Hip To Be Square
I love to discover new, cool web tools, and see emerging technologies being used to craft really great user experiences. I get excited when I see things like the Arcade Fire and Google Experiment and think, “I wish I had built that!”.
There is a web platform called SQUARESPACE that I use periodically that is similar to WordPress, Drupal etc. I especially like SQUARESPACE for a number of technical reasons, but primarily because it is one of the most user friendly and easy to use platforms available. It also has great e-commerce tools built in that are quite good.
Recently, SQUARESPACE launched a new feature called SQUARESPACE Logo that lets you design a logo right in the browser, without needing to know any additional software. Pretty cool, huh? Now any scrappy upstart can whip up their very own mark for free in minutes, without needing to deal with the hassle and cost of a design agency.
Eh, no. Not really.
When I think about a really great logo and compare it to a poor one, it is evident to me that the chasm between the two is more than knowledge of graphical tools. Sure tools like SQUARESPACE Logo can provide you with a professional looking (albeit stylistically limited) logo, but it is unlikely that it should be YOUR logo. It lacks the critical objectives of a reputable design or branding agency, like addressing your audience, telling your story and representing your business today and in the future.
From a designer’s standpoint it’s a fun but laughable tool. For years designers have been parodying the inevitable replacement of critical brand building professionals with simplified and childish pre-formatted templates. Essentially distilling the years of experience and talent of a creative team into a game of mad-lib where your company is the punch line.

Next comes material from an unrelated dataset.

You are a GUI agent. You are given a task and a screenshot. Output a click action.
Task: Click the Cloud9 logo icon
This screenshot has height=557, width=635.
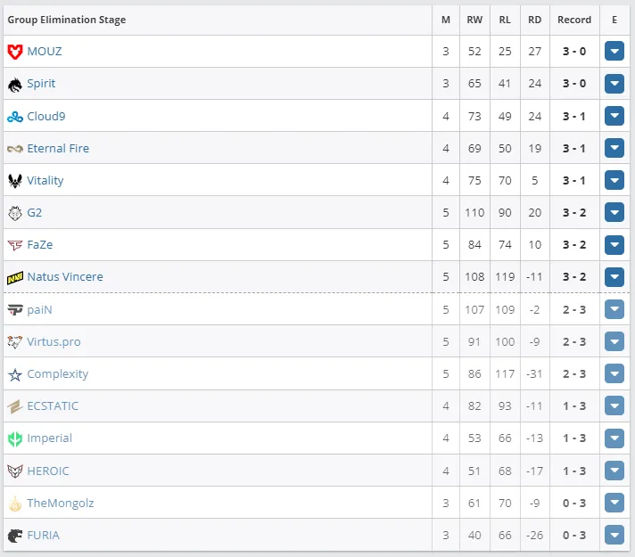15,117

Imagine your business is a patient that needs surgery and you, the business owner, are the surgeon. The only problem is you’ve never performed surgery before or even been to medical school. Nevertheless, you’re shoved into a room with a table full of sharp pointy tools with your brand, lying hopelessly in front of you, waiting for you to butcher it.
Some of these new, cool web things are just for fun, i don't recommend distractions like this for your business, instead focus on what you do, and let creative professionals do what they do.
A brand, a logo specifically, is so much more than an icon and a typeface. Take a look at some really great brands like amazon.com, GE and BMW, and you can see that their brands, like their logos are artfully crafted and refined.
I’ll leave you with a quick study of one of my favorite brand’s logo, MailChimp. Their mark removes the complication of what they do (email marketing), and reassures users that they can manage their email campaigns on their own. But even this simple icon is highly refined and geometrically based on the “golden ratio”, which is one of those things that designers think are important. In this case I think it just works.
The saying goes “Good, fast, cheap. You can pick two.” That’s true with cars, the opposite sex, and with your business’ brand.
What compromises are you going to make?